# thickness planer $300-$600 budget



## Steve G. (Oct 4, 2007)

Hey guys, So far I have most of the tools I need for a shop except for a thickness planer. I will be planing almost ALL oak, some will be 12" wide most will be 4-6". I have read up on some different models and so far I have concluded that the Delta's are not the best, dewalt is good though It has it's set of problems, grizzly (GO505) has a cheap motor (but otherwise is a nice machine), ridgid is ok (i guess), makita is good (but pricey). Where am I wrong in my assement? Have any of you had these problems?

So what thickness planer do you have and what problems have you had so far, how were they solved and how much did you pay for it? And how much have you planed with it?

I was leaning towrds the Grizzly GO505, then I learned it was a 2 knife an one guy said it had a cheap motor. I like the the Dewalt (715) then I read that it has bumps on the wood and the knifes get dull every 30ft. Idk about the $400 dewalt and ridgid models????

What would you suggest for me to get?
http://www.amazon.com/Grizzly-G0505-12-1-2%2522-Planer/dp/B0000DD08N/ref=cm_cr_pr_product_top

Thanks, 

Steve


----------



## firehawkmph (Apr 26, 2008)

* Dataset excerpt *
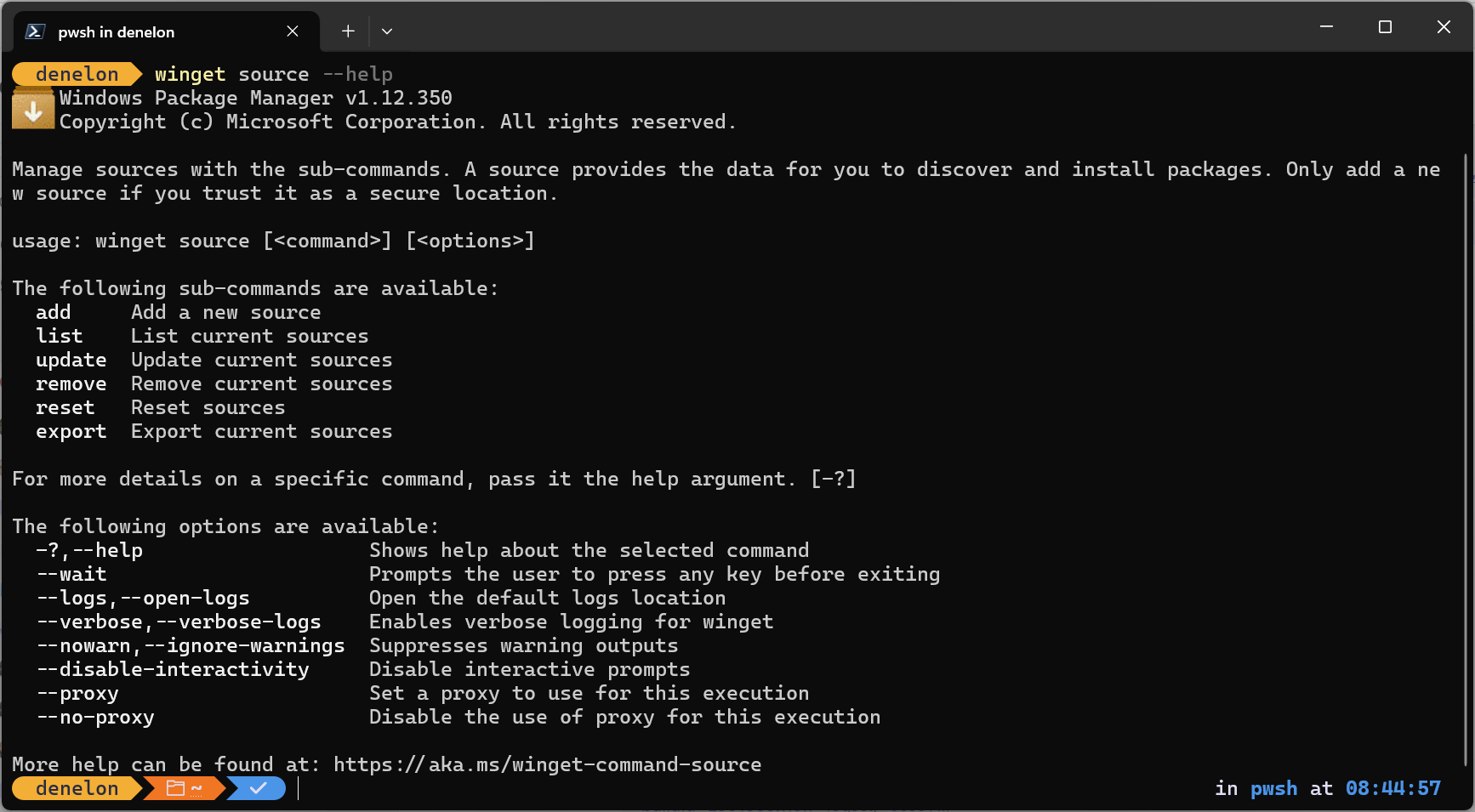Close the terminal window
This screenshot has width=1475, height=812.
[1444, 27]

* Jobs *
1. Swap "oak" for "maple" in the thickness planer post, and give the part starting at "# thickness planer" and ending at "planed with it?".
2. Put this sentence from the thickness planer post into Spanish: "So what thickness planer do you have and what problems have you had so far, how were they solved and how much did you pay for it?"
3. Turn the paragraph of the thickness planer post that begins "I was leaning towrds the Grizzly GO505" into a short bulleted list of its main points.

* Written answers *
1.
# thickness planer $300-$600 budget



## Steve G. (Oct 4, 2007)

Hey guys, So far I have most of the tools I need for a shop except for a thickness planer. I will be planing almost ALL maple, some will be 12" wide most will be 4-6". I have read up on some different models and so far I have concluded that the Delta's are not the best, dewalt is good though It has it's set of problems, grizzly (GO505) has a cheap motor (but otherwise is a nice machine), ridgid is ok (i guess), makita is good (but pricey). Where am I wrong in my assement? Have any of you had these problems?

So what thickness planer do you have and what problems have you had so far, how were they solved and how much did you pay for it? And how much have you planed with it?

2. Entonces, ¿qué cepilladora de espesor tienen ustedes y qué problemas han tenido hasta ahora, cómo se resolvieron y cuánto pagaron por ella?

3.
- Was leaning toward the Grizzly GO505, then learned it has two knives and heard from one person that it has a cheap motor.
- Likes the Dewalt 715, but read that it leaves bumps on the wood and its knives get dull every 30 feet.
- Is unsure about the $400 Dewalt and Ridgid models.